Озадачивает, мне кажется, и выбранный Сент-Экзюпери пример с уважаемым правителем, которого в «Цитадели» он сравнил с ослом. Это не ирония, а скорее оскорбление и полемика. Нет… Я не собираюсь спорить с ним из-за слов, которым он придавал свой, особенный смысл… Торопливо наговаривая бездушному диктофону текст, не искажал ли он суть смысла? Я не могу представить себе Сент-Экзюпери начисто лишенным иронии, то есть человеком, кому ведом лишь бесстрастный либо яростный тон. Без иронии что сталось бы с Вольтером и Ренаном, без иронии что сталось бы с цивилизацией и как много потеряла бы скрытая нежность, как оскудел бы прогресс, не говоря уже о доброжелательности!
Тому, кто наблюдал за движениями ребенка или звереныша, не представлялись ли они некой сублимированной частью иронии? Я огорчился бы, если бы предположил, что Сент-Экзюпери был одержим иронией и постоянно искал того, над кем можно было бы посмеяться. Но не меньше я бы огорчился, если бы среди всех достоинств, которыми он обладал, не нашлось бы места для иронии.
Единство лжи
Но вот между всеми видами насмешки и даже лжи Сент-Экзюпери устанавливает неоспоримую связь, основанную отнюдь не на произвольном переходе от одного к другому, а на реальных взаимосвязях, обозначения которых поначалу кажутся столь же расплывчатыми, как и в самой герметической[25]
поэзии:«Я размышлял о тех, кто использует, ничего не давая взамен… О лжи государственных мужей… О стихотворце, который прославился, плутуя с общепринятыми правилами синтаксиса. Ведь он преступник, из личной выгоды он разбил сосуд с общим достоянием. Ради самовыражения он лишил возможности выражать себя каждому, подобно тому, кто, желая осветить себе путь, поджег лес…»
Никогда еще традиция не представала в таком живом образе. Великолепное эстетическое суждение, великолепное общее суждение о литературе, такой, какой она складывается со времен Первой мировой войны. Отсюда следует, что преступления против синтаксиса – это преступления против Господа и общества.

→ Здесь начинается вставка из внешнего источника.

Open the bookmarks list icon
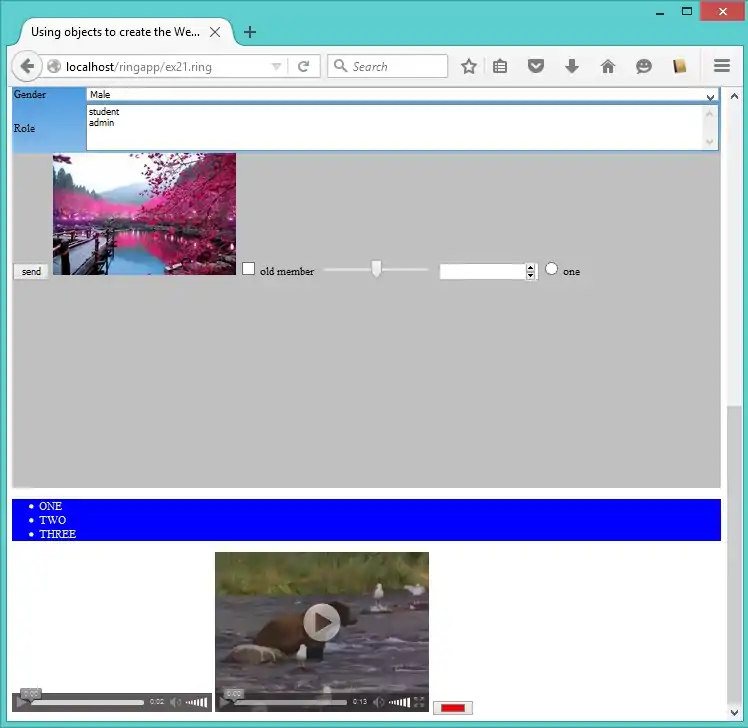The width and height of the screenshot is (748, 728). click(x=500, y=67)

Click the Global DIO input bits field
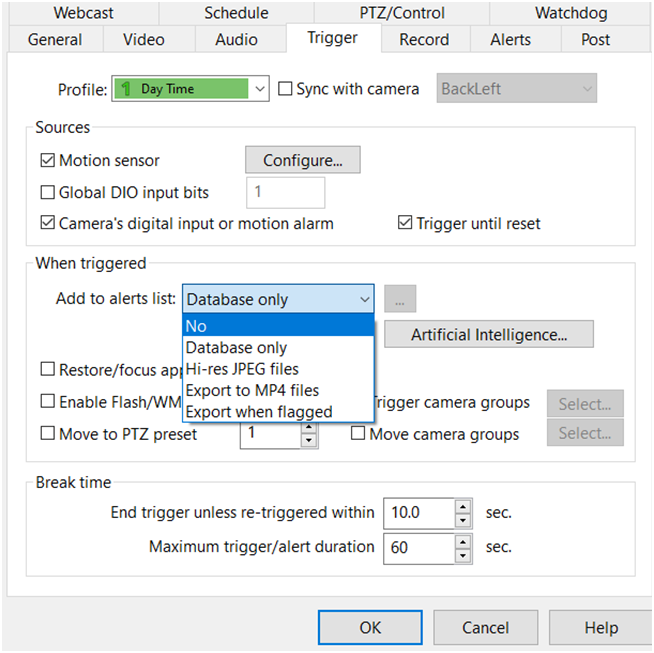[285, 193]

Это и доказательство общности всех видов лжи, что относится и к государственным мужам, и к поэтам.
Наброски
Употребляя слово, которое обычно используется как в отношении зрителей спортивного матча, так и боксеров, скажу, что Сент-Экзюпери не был «спортивным». Подозреваю, что его мало интересовала физическая культура. Он не любил ходьбы и останавливал такси при малейшей надобности. Но подумать только: в Ливийской пустыне он прошагал восемьдесят километров!
Однажды он позвонил мне: «Я очень хотел бы повидать вас, но мои средства на передвижение ограничены». Он имел в виду, что у него не было денег, чтобы взять такси. У меня их тоже не было.

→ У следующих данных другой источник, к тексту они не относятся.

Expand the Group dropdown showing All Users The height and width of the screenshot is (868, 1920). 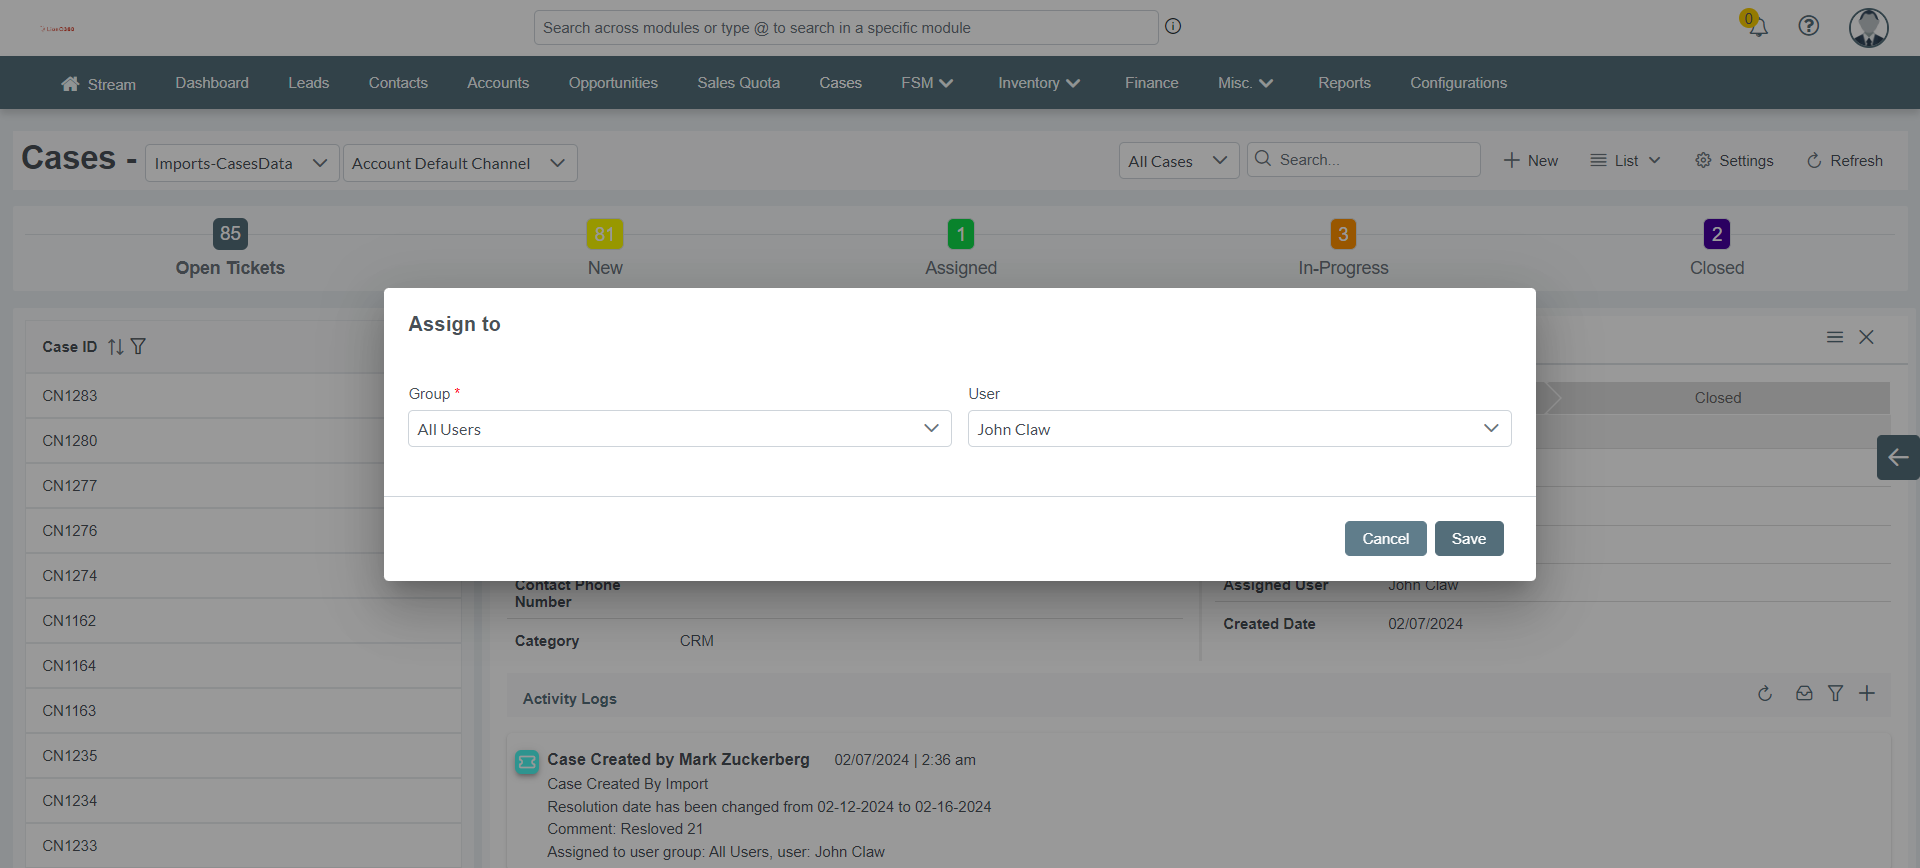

Я уже не помню, кто из нас двоих принес себя в жертву, чтобы пешком преодолеть расстояние, отделяющее улицу Шаналей от улицы д’Асса.
Когда он забирался на сиденье пилота, то делал это немного тяжеловесно, как и положено невозмутимому великану. Казалось, что он располагается для размышлений. Потом он блаженствовал, погружаясь в геометрию и поэзию пространства. Или играл с самолетом, взмывая вверх и опускаясь почти до земли.
Однажды, поднявшись на высоту, откуда пасущиеся барашки облаков кажутся не больше пшеничных зерен, он решил прокатить меня на бреющем полете. Я увидел впереди холм. Но я доверял своему другу. И все-таки про себя подумал, что это довольно опасная затея.
Внезапно самолет как будто встал на дыбы и пролетел над холмом; мне показалось, что он оказался во власти яростного ускорения. И еще мне показалось, будто в этом ускорении, от которого содрогалось все пространство, я тоже принимаю участие, словно оно поселилось во мне, внутри моего собственного тела. А Сент-Экзюпери лукаво и почти по-мальчишески заметил: «Мне хотелось произвести на вас впечатление…»
Тот, кто не пытался разбудить спящего Сент-Экзюпери, не знает, что такое сон. Однажды я взял на себя заботу разбудить его перед ранним вылетом. Я окликал его. Безуспешно. Потом я легонько потряс его за плечо. В ответ услышал лишь глухое ворчание. Я настаивал. Глухое ворчание сменилось гортанным раскатом, очень напоминавшим шум далекого моря. Затем, опершись на руку, он одарил меня взглядом, в котором возмущение боролось с удивлением. И снова улегся, отправившись в царство сновидений, такое неколебимое и такое грандиозное, что нельзя было не ужаснуться несметному количеству снов и бессознательных видений, которое в нем заключалось. И пока он снова погружался в сон, трудно было поверить, что весь мир, море, земля и планеты, остановив свой бег, не заснут, настолько это погружение было заразительно.